É provável que você já conheça os detalhes apetitosos envolvendo a quebra da corretora FTX e como seu fundador agora ex-CEO Sam Bankman-Fried (SBF:“Scam Bankster-Fraud”) junto com alguns comparsas conseguiram montar nas Bahamas um esquema gigantesco de alavancangem de shitcoins que acabou explodindo na semana passada.
Se não conhece os detalhes, recomendo essa thread da Paradigma Education com os highlights da provável futura de série da Netflix envolvendo esse que é um dos maiores golpes financeiros da história recente.
Além da bela dose de entretenimento gratuito, podemos usar o caso da FTX para explorar o que ele tem a nos ensinar sobre fraudes, falências, corridas bancárias e a natureza do capitalismo.
Antes de mais nada: A FTX, junto com seu hedge fund Alameda Research, fazia parte de um esquema fraudulento que envolvia mais de 130 empresas, subsidiárias no mundo todo e fundos de venture capital, que só parou de pé por tanto tempo porque conseguiu comprar apoio político (SFB foi o segundo maior doador para a campanha de Joe Biden, perdendo só para George Soros) e midiático (Tom Bandy e Gisele Bündchen eram investidores e garotos-propaganda oficiais da FTX, além de dezenas de outros repasses milionários para veículos de comunicação).
E por que fraudulento? Por dois motivos. Primeiro: seu principal negócio era promover, listar e negociar shitcoins, que nada mais são do que artimanhas digitais criadas para ludibriar as pessoas usando siglas e palavras pseudo-sofisticadas como “cripto”, “tecnologia blockchain”, “DeFi”, “yield farming” e “ICOs”.

Itens fornecidos:
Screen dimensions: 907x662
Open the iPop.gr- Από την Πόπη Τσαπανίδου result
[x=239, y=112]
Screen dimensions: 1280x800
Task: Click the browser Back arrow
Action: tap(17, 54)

Instruções das tarefas:
1. Que palavras e siglas pseudo-sofisticadas, usadas para ludibriar as pessoas, o texto sobre a FTX põe entre aspas?
2. Escreva a continuação do texto sobre a FTX, começando logo depois da última frase apresentada.

Resultados:
1. "cripto", "tecnologia blockchain", "DeFi", "yield farming" e "ICOs".

2.
Por mais que negociassem Bitcoin também, esse não era o foco da FTX, já que Bitcoin é uma moeda forte e portanto um ativo para se deixar longe das mãos das corretoras. Recomenda-se sempre fazer auto-custódia e retirar o bitcoin das corretoras assim que possível - de fato, quando a FTX faliu ela não tinha em seu balanço nenhum bitcoin e embora deva o equivalente a USD 1,4 bi em bitcoins para seus clientes. Por conta dessa natureza não especulativa do Bitcoin, as corretoras não se interessam muito por ele.
Mas shitcoins são diferentes e altamente lucrativas para as corretoras. Funciona assim. Shitcoins são primeiro emitidas em forma de tokens virtuais para um grupo seleto de investidores e programadores. O nome disso é pre-mine, ou seja, pré-mineração, que significa a emissão de muitos desses tokens para quem primeiro entrou no negócio e vai se beneficiar dele. Depois de distribuídas para este público seleto, essas shitcoins são listadas nas corretoras (como a FTX, que ganha comissão com isso) e são promovidas por fundos, influencers e celebridades como sendo uma grande “disrupção” ou revolução no mundo das finanças digitais.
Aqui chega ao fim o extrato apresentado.